If you did not have time to watch the FCIC hearings last Wednesday, we strongly encourage you to read the following testimony. It describes in great details the changes in the business culture of Moody’s and the means to achieve these changes. The testimony also clearly shows that when wrong-doing/fraud is present it is sometimes very hard to catch it given the complexity of the transactions so “Please keep that in mind when people suggest to you that the acts of explicit wrong-doing have been relatively rare.”
Here is an excerpt:
“In conclusion, I have tried to show that Moody’s managers deliberately engineered a change to its culture intended to ensure that rating analysis never jeopardized market share and revenue.
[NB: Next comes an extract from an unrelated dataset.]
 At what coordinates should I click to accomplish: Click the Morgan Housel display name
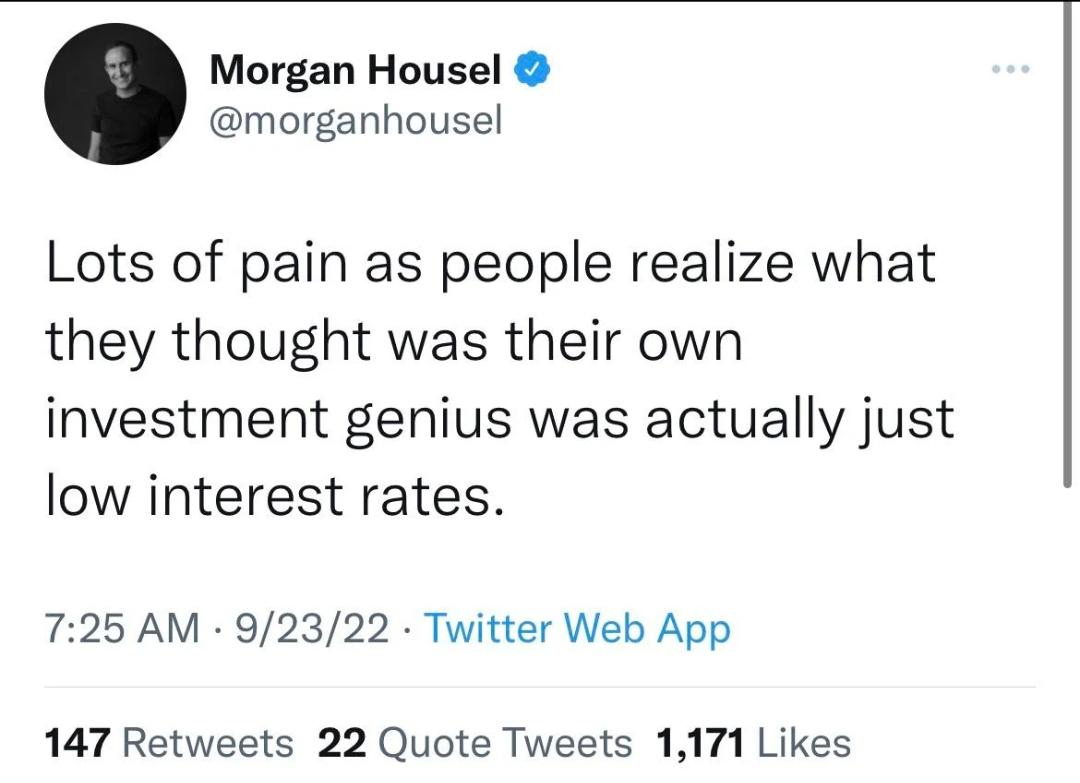pos(355,69)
They accomplished this both by rewarding those who collaborated and punishing those who resisted. In addition to intimidating analysts who did not embrace the new values, they also emboldened bankers to resist Moody’s analysts if doing so was good for Moody’s business. Finally, I have tried to provide you with an example of the extent to which the new culture corrupted the rating process. The adjusted European CLO Rating Factor Table appears to have been adopted for the sole purpose of preserving Moody’s European CLO market share despite the fact that it might have resulted in Moody’s assigning ratings that were wrong by as much as one and a half to two notches. As I indicated to Moody’s outside counsel in the summer of 2008, every single investor in a Moody’s rated European CLO may have a claim against Moody’s for damages associated with the fact that their CLO investments were not priced correctly.”